Abt, the demonstration evaluator, recommended that nursing homes should be rewarded for both attainment and improvement.

  • Attainment: “Homes with an overall performance score that is in the top 20 percent in terms of performance level should qualify for a performance payment. Homes in the top 10 percent would receive a larger performance payment than those in the next ten percent.”
  • Improvement: “Homes in the top 20 percent in terms of improvement should qualify for a performance payment in recognition of their improved performance, as long as their performance level was at least as high as the 40th percentile in the performance year.”

If a home qualifies for both an attainment and improvement score, the report suggests that the nursing homes only receive a single bonus payment.  To ensure budget neutrality, payments will be weighted based on the number of resident days for residents who are Medicare beneficiaries.  The size of the bonus pool depends on the cost savings that the nursing homes achieve.  Although this framework is feasible for demonstrations, one cannot institute this structure if a Nursing Home VBP system were put into practice as there would be no control group to compare savings to.

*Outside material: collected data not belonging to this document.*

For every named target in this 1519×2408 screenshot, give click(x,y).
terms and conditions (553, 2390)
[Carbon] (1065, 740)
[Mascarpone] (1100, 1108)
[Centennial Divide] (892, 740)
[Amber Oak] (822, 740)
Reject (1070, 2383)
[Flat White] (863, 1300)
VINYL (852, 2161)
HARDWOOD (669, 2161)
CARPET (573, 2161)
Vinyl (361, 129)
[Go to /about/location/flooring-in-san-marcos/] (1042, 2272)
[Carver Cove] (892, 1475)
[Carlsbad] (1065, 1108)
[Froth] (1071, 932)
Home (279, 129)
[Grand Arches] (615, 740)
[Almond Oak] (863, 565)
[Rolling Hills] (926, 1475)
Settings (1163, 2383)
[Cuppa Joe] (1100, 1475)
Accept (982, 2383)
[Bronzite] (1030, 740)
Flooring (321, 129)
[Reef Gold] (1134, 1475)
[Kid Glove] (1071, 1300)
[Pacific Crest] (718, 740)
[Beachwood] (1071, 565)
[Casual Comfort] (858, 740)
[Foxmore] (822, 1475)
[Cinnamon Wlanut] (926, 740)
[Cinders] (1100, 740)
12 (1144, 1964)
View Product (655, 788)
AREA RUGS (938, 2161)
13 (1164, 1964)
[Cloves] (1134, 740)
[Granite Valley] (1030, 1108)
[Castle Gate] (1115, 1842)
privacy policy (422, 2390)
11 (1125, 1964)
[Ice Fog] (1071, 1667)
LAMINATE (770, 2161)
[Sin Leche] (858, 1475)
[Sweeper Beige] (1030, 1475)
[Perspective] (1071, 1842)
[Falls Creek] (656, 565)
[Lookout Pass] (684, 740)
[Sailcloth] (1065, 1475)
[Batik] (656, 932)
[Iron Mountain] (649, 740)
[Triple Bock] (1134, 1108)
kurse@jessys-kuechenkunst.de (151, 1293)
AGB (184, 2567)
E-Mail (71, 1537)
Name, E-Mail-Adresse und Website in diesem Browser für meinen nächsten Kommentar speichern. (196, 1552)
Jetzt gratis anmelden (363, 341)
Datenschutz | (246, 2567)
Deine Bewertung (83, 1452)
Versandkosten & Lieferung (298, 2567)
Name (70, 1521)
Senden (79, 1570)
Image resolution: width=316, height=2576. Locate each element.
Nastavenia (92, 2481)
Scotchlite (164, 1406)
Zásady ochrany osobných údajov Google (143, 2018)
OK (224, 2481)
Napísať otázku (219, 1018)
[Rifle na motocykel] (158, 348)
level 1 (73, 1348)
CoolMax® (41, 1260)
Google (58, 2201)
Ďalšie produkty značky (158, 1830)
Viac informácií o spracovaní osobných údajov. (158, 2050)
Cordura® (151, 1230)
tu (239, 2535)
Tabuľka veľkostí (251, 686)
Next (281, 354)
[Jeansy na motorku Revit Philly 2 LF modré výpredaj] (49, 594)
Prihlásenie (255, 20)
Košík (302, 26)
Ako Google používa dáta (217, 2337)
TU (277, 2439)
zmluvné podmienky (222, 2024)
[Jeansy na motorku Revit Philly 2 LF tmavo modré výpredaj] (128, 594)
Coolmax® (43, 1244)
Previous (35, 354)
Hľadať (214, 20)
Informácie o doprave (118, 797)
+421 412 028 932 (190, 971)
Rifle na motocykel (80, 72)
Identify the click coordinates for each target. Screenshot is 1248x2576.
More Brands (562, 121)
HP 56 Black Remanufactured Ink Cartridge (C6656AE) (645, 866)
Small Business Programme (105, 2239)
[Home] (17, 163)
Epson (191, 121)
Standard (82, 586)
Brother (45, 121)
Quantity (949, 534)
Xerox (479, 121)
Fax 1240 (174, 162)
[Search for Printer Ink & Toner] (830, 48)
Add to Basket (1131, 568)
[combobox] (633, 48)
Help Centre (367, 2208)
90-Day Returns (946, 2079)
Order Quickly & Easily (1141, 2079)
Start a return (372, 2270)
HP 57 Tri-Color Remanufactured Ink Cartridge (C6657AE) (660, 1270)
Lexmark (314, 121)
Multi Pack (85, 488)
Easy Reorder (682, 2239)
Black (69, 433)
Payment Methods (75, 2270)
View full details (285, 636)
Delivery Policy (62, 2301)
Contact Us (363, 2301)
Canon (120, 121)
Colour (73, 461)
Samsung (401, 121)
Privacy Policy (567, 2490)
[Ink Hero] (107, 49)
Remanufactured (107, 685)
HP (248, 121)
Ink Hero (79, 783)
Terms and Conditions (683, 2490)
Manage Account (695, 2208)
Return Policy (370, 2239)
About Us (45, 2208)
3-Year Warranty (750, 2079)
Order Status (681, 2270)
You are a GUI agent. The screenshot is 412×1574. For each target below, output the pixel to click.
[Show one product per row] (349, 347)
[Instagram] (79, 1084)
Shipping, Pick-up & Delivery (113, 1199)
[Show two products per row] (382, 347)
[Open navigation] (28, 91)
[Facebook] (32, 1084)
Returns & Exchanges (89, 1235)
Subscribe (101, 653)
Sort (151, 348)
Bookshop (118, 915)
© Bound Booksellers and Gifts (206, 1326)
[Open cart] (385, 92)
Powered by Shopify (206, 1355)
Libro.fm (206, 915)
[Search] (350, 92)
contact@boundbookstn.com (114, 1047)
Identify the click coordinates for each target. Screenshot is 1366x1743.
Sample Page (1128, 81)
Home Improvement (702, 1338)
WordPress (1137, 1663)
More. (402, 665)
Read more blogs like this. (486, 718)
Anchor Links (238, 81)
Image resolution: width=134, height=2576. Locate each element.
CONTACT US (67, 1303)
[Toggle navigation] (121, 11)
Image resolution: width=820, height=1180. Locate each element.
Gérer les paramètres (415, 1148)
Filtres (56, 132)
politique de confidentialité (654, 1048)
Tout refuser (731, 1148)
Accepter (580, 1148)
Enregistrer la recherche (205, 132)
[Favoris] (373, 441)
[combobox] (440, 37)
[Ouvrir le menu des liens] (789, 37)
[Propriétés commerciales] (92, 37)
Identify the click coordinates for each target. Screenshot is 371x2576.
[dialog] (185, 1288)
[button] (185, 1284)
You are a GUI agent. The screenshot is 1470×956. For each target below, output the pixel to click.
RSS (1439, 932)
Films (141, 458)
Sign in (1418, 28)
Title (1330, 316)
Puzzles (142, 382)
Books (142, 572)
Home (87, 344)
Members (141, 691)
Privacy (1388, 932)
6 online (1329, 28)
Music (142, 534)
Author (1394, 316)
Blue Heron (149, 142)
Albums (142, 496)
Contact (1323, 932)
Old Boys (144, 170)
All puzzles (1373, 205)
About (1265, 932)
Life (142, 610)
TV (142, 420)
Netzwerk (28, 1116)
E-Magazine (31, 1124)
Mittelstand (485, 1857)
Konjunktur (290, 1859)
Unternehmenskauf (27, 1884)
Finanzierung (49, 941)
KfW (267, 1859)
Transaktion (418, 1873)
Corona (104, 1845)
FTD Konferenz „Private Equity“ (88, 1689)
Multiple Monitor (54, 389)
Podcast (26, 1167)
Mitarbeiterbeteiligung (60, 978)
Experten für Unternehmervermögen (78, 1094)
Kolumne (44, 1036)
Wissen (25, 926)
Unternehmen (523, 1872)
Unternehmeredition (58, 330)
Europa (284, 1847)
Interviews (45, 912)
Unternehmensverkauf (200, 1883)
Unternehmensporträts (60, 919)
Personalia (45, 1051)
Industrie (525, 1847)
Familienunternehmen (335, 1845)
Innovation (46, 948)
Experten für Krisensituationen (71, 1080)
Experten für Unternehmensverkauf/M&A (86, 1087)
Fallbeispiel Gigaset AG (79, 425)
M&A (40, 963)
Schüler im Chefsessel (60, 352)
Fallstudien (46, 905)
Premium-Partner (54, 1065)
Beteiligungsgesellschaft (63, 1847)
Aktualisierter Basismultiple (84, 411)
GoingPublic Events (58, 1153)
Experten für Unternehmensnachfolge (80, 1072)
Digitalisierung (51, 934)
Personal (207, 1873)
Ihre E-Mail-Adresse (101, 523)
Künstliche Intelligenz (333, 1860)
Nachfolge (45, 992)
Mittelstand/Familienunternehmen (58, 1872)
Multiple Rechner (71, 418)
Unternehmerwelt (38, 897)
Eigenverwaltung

In calculating these measures scores, the report recommends using a percentile (relative) ranking system.  However, it can also use the relative ranking system but by cutting of the tails.  For instance, if you want to cut off the top 5 percentile scores, then one could allocate 100 points as: (X-X5)/(X95-X5) where Xi is the score at the ith percentile.  Hospitals below the 5th percentile would get a score of 0 and hospitals above the 95th percentile would get a score of 100.

One can make bonus payments based on three domains:

  • A single composite score
  • Score per domain (e.g., staffing, avoidable hospitalizations, MDS outcome measures, and inspections).
  • Score for individual measure

The report suggests that Medicare institute the P4P payment based on a single composite score.   For the composite score, the authors recommend that the staffing domain make up 30% of the score, the hospitalization domain make up 30% of the score, the resident outcomes make up 20% of the score, and survey deficiencies make up 20% of the score.

Nursing homes in the top 20 percent in terms of attainment will receive a bonus.  Homes in the top 20 percent in terms of improvement that are also above the 40th percentile in terms of attainment will receive a bonus as well.  As additional bonus payment will be given to nursing homes in the top 10 percentiles in terms of improvement or attainment.

The report also calls for performance payments should to “….be weighted based on nursing home resident census during the period covered by the performance payment.”

Nursing Home Compare

The Nursing Home Compare is CMS’s effort provide consumers with information on nursing home quality. Visitors to the website can evaluate nearby nursing homes based on the following criteria: health inspection results, nursing home staff data, quality measures. Each of these nursing homes receives a rating for each these criteria ranging from 1 to 5 stars. In addition, the site gives information on whether the nursing home accepts Medicare and/or Medicaid coverage, the number of beds in the facility, and the type of ownership.